Garza Food Ventures LLC
- Trade name: Siete Foods
- Company type: Subsidiary
- Industry: Snack food
- Founded: 2014; 12 years ago,; in Laredo, Texas, USA;
- Founder: Veronica Garza
- Owner: PepsiCo (2025–present)
- Website: www.sietefoods.com

= Siete Foods =

American food company

Garza Food Ventures LLC, doing business as Siete Foods, is an American company founded in 2014 by Veronica Garza that makes nontraditional versions of traditional Mexican and Mexican-American ingredients and foods. According to Inc., it "created a category in grain-free and dairy-free Mexican American staples".

== History ==
The company was founded in Austin, Texas, in 2014 by Veronica Garza, who was diagnosed with autoimmune diseases while in high school and college. Her brother Roberto suggested she try avoiding grains, legumes, and dairy to see if that would help with her symptoms. She found that it did, and her entire family joined her in excluding these items, but all of these were common ingredients in Mexican, Mexican-American, and Tex-Mex cuisines that were a part of the family's typical meals. In particular tortillas, typically included in every meal in these cuisines, were missed.

Garza developed some recipes to create traditional items such as tortillas from nontraditional ingredients, such as almond flour, and started selling them from her home; eventually she was making 50 dozen tortillas in a weekend with the help of her family. In 2014 Austin's Wheatsville Food Co-op started carrying her products. By 2016 the products were being carried by Whole Foods. In Canada, e-commerce retailer Natura Market carries Siete products. According to Inc., the company "created a category in grain-free and dairy-free Mexican American staples".

Garza's parents and her four siblings are employees; the company's name, Siete, is the Spanish word for seven, a reference to the seven of them. In 2017, CEO Miguel Garza was named to Forbes' 30 under 30 list.

By 2022 the company was projected to have retail sales of US$250 million and was the fastest-growing Latino/Hispanic food brand in the United States.

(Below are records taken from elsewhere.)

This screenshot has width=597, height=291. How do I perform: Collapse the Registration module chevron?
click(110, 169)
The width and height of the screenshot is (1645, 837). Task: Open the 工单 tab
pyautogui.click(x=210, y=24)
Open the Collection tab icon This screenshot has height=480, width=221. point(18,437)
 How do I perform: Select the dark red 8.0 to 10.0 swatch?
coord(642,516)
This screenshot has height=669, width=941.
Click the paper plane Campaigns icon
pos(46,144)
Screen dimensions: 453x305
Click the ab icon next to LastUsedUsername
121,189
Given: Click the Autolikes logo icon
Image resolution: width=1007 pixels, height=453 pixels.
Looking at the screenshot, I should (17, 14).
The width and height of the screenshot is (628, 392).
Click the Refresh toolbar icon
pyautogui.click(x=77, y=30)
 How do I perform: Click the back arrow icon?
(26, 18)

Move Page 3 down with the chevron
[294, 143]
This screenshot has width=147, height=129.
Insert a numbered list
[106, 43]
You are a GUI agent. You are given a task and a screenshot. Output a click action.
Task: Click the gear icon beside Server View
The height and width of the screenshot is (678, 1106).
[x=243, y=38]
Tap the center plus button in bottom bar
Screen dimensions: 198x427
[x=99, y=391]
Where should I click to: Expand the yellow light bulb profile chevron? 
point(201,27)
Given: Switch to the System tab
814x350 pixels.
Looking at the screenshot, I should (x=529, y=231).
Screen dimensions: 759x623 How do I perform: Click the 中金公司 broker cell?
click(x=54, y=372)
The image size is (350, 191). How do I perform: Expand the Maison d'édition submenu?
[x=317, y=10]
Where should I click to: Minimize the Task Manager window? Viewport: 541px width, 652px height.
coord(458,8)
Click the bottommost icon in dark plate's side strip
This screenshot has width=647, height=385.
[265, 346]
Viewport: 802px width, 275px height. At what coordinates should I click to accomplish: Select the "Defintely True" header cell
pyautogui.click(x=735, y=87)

Forbes pointed out in 2018 that it had been decades since the category had a "challenger [brand] emerge", noting that Ortega was founded in 1897, Old El Paso in 1917, and Goya in 1936.

On October 1, 2024, PepsiCo announced it had entered an agreement to acquire the company. On January 17, 2025, it was announced that the transaction had been completed.

== Products ==
Products as of 2022 include tortillas, refried beans, tortilla chips, hard taco shells, cookies, seasoning mixes, and hot sauces in 60 stock-keeping units. In 2022 they also produced their first product containing corn, a tortilla chip in collaboration with Nixta, who are dedicated to traditional maize-based products and nixtamalization methods.

The company produced a cookbook, The Siete Table: Nourishing Mexican-American Recipes From Our Kitchen, in 2022.

== Juntos fund ==
The company operates a foundation that provides grants to small Latino/Hispanic food entrepreneurs.